- EXTRACTED RECORDS -
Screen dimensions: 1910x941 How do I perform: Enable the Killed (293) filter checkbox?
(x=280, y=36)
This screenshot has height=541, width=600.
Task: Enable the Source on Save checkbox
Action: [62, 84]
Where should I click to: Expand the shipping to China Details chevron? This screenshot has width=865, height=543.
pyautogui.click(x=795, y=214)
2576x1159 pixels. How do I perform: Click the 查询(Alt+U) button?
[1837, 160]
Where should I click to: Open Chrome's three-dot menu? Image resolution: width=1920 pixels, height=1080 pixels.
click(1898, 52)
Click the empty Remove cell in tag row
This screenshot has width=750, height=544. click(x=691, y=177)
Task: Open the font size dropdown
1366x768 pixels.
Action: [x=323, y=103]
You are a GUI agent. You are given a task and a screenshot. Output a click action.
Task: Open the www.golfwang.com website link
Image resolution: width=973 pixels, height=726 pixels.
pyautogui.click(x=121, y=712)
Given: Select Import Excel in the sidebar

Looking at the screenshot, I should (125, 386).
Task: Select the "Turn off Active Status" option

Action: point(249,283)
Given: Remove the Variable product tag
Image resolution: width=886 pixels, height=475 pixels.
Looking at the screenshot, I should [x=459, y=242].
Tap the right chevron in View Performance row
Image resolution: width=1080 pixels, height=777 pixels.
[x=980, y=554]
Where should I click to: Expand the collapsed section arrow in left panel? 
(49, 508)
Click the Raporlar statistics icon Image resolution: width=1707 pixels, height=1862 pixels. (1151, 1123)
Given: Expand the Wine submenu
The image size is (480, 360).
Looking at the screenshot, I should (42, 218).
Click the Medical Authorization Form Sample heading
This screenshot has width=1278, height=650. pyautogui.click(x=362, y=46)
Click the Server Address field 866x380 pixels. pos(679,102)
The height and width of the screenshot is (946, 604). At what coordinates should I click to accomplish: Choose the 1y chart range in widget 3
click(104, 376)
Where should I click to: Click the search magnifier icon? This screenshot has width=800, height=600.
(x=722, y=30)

- TASK INSTRUCTIONS -
Echo back the entire listing above verbatim, keeping every line unchanged and in its original order.

- RESULT OF THE EXERCISE -
Screen dimensions: 1910x941 How do I perform: Enable the Killed (293) filter checkbox?
(x=280, y=36)
This screenshot has height=541, width=600.
Task: Enable the Source on Save checkbox
Action: [62, 84]
Where should I click to: Expand the shipping to China Details chevron? This screenshot has width=865, height=543.
pyautogui.click(x=795, y=214)
2576x1159 pixels. How do I perform: Click the 查询(Alt+U) button?
[1837, 160]
Where should I click to: Open Chrome's three-dot menu? Image resolution: width=1920 pixels, height=1080 pixels.
click(1898, 52)
Click the empty Remove cell in tag row
This screenshot has width=750, height=544. click(x=691, y=177)
Task: Open the font size dropdown
1366x768 pixels.
Action: [x=323, y=103]
You are a GUI agent. You are given a task and a screenshot. Output a click action.
Task: Open the www.golfwang.com website link
Image resolution: width=973 pixels, height=726 pixels.
pyautogui.click(x=121, y=712)
Given: Select Import Excel in the sidebar

Looking at the screenshot, I should (125, 386).
Task: Select the "Turn off Active Status" option

Action: point(249,283)
Given: Remove the Variable product tag
Image resolution: width=886 pixels, height=475 pixels.
Looking at the screenshot, I should [x=459, y=242].
Tap the right chevron in View Performance row
Image resolution: width=1080 pixels, height=777 pixels.
[x=980, y=554]
Where should I click to: Expand the collapsed section arrow in left panel? 
(49, 508)
Click the Raporlar statistics icon Image resolution: width=1707 pixels, height=1862 pixels. (1151, 1123)
Given: Expand the Wine submenu
The image size is (480, 360).
Looking at the screenshot, I should (42, 218).
Click the Medical Authorization Form Sample heading
This screenshot has width=1278, height=650. pyautogui.click(x=362, y=46)
Click the Server Address field 866x380 pixels. pos(679,102)
The height and width of the screenshot is (946, 604). At what coordinates should I click to accomplish: Choose the 1y chart range in widget 3
click(104, 376)
Where should I click to: Click the search magnifier icon? This screenshot has width=800, height=600.
(x=722, y=30)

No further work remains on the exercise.